Levy and Regan take up the dispute over EC –Seal Products initiated by Canada and Norway against a European Union regulatory ban on imports of seal products. Canada and Norway challenged the EU seal products regime under the Technical Barriers to Trade (TBT) Agreement and the GATT. The central question concerned whether the EU's public policy goal was legitimate and applied evenhandedly, or whether the ban was excessively trade-restrictive. The dispute arose largely because complainants thought that the many exceptions to the ban on sales of seal products led to discriminatory treatment of ‘like goods'. The Panel and the AB had to decide where to fit ‘animal welfare’ among the objectives included in Article XX GATT, but also how to understand the impact of exceptions to the rule (ban on sales) itself? The authors apply a number of different approaches from economic theory to help clarify key issues in the underlying dispute, including consideration of alternative methods for measuring consumer welfare and their potentially distinct implications for regulation, and the potential for use of screening equilibria to better identify which regulations are legitimate versus illegitimate. They acknowledge that distinguishing wheat from chaff could be highly problematic on occasion, since ‘protection’ is an amorphous concept not well defined in the WTO, and difficult to penetrate in the absence of symmetric information about objectives and means employed to this effect. Absence of symmetric information is, alas, the rule rather than the exception in a context where there is strong incentive to behave opportunistically. Consequently, while they critically evaluate the AB report, they acknowledge the difficulties associated with this exercise.

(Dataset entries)
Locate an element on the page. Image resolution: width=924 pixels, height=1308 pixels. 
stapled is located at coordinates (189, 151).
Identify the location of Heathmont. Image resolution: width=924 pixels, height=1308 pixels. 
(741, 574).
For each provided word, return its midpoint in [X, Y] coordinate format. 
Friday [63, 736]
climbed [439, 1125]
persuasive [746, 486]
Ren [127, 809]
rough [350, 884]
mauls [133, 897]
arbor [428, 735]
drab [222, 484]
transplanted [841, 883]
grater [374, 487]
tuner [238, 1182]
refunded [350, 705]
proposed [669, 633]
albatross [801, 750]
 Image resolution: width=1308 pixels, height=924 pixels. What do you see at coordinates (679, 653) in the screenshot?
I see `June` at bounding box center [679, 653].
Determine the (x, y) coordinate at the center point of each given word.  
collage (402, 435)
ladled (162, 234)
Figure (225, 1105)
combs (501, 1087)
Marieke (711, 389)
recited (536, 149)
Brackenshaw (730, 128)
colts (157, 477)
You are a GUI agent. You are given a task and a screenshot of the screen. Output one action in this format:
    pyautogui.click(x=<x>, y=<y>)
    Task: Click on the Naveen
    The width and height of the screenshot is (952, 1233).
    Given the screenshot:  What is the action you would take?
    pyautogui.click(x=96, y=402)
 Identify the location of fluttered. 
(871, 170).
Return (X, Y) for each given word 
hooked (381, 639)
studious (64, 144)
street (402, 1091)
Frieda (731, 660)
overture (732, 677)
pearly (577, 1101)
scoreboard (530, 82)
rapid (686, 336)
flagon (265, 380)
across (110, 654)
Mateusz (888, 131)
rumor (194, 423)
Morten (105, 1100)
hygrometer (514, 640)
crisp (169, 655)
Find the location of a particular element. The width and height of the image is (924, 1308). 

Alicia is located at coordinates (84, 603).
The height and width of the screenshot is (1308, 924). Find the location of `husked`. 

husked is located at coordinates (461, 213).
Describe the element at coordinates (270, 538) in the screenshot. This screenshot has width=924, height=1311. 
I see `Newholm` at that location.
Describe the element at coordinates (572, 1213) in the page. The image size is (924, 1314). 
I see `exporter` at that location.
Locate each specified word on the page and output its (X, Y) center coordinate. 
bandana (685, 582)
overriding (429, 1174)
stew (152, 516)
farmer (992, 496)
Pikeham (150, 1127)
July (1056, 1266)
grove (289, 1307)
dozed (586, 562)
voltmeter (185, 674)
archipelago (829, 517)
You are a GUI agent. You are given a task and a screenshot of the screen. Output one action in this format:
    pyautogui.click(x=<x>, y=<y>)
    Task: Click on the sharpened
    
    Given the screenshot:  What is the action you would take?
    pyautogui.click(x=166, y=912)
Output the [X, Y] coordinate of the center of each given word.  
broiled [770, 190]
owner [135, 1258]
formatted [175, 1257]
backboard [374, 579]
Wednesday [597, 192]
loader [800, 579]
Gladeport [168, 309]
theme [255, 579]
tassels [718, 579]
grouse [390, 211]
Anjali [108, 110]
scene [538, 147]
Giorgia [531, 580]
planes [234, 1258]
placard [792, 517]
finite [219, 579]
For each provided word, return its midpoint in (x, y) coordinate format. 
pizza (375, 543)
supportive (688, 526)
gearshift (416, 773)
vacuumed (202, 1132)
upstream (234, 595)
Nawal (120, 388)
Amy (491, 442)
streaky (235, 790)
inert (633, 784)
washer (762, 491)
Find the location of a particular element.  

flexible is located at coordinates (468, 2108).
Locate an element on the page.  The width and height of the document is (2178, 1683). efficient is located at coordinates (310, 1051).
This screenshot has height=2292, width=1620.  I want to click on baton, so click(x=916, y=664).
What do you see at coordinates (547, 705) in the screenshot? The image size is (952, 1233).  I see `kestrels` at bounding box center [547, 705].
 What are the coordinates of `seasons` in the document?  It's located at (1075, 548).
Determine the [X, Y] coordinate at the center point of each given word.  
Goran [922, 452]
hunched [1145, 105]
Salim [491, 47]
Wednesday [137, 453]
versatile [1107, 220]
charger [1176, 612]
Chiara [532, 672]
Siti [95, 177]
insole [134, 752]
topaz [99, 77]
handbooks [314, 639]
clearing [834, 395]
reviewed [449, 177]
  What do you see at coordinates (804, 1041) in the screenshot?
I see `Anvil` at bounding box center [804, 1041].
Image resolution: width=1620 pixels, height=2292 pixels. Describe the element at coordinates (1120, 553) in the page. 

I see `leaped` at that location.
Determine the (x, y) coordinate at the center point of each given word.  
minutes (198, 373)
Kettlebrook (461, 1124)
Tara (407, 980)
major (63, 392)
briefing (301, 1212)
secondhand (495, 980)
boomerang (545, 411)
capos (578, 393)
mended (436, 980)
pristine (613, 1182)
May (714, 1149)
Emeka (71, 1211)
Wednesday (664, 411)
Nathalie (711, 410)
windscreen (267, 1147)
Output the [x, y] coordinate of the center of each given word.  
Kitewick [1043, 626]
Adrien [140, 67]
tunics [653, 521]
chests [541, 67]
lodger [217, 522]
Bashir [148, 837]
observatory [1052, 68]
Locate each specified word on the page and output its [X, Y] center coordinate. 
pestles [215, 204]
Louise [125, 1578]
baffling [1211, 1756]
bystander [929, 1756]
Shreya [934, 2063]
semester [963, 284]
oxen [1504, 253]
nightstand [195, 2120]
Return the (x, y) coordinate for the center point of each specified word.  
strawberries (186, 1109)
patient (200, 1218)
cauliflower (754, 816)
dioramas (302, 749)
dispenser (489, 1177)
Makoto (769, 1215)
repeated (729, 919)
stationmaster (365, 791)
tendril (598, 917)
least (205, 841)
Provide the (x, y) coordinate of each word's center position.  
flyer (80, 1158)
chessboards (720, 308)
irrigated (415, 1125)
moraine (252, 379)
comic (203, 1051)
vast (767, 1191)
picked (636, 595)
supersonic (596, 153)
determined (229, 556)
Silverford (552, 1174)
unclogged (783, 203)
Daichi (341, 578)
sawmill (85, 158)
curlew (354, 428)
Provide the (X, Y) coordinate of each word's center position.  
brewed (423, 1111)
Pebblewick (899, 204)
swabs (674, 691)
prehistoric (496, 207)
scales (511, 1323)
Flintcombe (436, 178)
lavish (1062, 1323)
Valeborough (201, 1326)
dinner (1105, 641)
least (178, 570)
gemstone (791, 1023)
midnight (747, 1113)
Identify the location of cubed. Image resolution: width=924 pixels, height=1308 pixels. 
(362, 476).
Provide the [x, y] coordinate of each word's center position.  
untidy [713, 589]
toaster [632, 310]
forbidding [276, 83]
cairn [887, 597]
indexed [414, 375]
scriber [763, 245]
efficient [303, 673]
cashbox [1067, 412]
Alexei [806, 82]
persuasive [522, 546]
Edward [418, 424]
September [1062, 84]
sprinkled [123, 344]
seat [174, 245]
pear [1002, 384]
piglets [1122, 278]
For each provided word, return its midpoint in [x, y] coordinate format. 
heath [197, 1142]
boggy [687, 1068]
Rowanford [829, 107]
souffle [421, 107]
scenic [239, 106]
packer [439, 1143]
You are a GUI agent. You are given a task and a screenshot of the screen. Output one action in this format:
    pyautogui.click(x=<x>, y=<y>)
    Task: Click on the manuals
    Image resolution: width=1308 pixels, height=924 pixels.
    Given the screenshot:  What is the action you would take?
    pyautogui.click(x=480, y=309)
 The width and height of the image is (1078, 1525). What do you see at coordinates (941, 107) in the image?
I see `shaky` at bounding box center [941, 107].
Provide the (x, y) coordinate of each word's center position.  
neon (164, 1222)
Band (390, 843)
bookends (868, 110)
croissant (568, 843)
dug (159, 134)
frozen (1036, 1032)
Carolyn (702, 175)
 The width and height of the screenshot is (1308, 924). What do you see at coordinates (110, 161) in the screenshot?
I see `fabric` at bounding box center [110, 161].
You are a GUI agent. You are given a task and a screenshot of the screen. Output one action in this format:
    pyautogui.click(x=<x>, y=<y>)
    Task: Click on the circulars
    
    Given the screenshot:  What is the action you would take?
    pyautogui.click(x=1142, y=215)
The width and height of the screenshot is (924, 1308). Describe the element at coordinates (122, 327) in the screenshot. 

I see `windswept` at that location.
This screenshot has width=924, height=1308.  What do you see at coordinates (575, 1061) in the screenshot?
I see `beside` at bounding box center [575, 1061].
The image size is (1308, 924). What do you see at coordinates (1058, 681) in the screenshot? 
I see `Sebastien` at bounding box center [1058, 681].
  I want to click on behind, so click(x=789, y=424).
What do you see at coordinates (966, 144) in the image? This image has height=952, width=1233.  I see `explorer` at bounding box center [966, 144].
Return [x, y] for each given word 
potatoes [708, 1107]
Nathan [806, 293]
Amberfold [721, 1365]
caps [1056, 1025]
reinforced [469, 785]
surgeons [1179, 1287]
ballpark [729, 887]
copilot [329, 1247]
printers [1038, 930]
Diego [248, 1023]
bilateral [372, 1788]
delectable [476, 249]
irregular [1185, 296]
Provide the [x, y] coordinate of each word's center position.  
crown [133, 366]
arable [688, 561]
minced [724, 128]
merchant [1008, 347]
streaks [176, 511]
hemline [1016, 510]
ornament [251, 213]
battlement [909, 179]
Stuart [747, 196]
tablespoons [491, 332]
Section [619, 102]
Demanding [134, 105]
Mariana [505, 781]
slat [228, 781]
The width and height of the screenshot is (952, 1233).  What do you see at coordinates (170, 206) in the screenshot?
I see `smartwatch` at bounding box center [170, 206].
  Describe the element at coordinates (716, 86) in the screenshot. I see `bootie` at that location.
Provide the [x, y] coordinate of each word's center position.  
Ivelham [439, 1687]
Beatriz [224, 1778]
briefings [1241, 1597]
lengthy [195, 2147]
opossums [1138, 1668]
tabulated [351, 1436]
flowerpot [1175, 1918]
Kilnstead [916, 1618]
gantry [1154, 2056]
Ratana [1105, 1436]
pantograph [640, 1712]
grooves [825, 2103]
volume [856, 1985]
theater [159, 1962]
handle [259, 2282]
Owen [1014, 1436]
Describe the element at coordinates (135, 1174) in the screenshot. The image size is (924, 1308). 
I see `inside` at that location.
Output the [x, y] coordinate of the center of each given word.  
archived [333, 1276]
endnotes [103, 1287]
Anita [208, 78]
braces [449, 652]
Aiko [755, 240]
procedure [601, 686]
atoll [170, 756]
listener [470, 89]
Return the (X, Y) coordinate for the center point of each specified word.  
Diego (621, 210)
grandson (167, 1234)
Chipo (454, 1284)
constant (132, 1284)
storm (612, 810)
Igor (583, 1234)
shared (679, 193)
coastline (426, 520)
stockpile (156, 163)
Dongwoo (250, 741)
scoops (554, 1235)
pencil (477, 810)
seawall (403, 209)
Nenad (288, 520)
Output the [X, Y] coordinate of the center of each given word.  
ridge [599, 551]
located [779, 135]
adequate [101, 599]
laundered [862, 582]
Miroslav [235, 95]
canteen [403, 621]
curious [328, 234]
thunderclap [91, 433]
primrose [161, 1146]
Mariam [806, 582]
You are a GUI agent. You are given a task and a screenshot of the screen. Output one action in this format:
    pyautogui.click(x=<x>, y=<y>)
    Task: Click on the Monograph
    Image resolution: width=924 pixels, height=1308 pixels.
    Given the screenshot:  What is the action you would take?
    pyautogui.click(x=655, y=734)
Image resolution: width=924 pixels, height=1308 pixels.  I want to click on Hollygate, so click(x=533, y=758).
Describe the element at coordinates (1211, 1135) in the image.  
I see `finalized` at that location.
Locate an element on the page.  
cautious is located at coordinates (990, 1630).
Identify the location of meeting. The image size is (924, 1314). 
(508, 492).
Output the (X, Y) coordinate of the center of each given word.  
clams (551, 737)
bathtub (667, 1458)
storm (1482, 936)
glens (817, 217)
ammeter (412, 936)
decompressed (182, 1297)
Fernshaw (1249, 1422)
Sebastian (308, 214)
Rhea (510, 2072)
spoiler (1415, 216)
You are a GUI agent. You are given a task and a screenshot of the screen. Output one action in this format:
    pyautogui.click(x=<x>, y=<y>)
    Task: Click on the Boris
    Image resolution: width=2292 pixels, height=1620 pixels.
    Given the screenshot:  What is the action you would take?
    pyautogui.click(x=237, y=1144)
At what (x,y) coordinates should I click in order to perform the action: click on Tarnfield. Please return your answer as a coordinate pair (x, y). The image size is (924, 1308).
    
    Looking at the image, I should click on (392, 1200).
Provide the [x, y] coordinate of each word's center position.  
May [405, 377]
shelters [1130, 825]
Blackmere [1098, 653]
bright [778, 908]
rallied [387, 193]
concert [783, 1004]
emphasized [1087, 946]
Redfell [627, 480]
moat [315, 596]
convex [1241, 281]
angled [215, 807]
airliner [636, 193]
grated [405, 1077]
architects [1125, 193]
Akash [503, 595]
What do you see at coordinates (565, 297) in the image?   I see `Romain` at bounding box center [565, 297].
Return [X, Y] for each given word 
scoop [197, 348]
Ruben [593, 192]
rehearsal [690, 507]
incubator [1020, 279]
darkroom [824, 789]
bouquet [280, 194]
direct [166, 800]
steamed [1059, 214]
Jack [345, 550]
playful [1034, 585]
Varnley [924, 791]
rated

• Required work:
In the passage on the seal products dispute, which two countries brought the challenge against the European Union's ban?

• Result below:
Canada and Norway.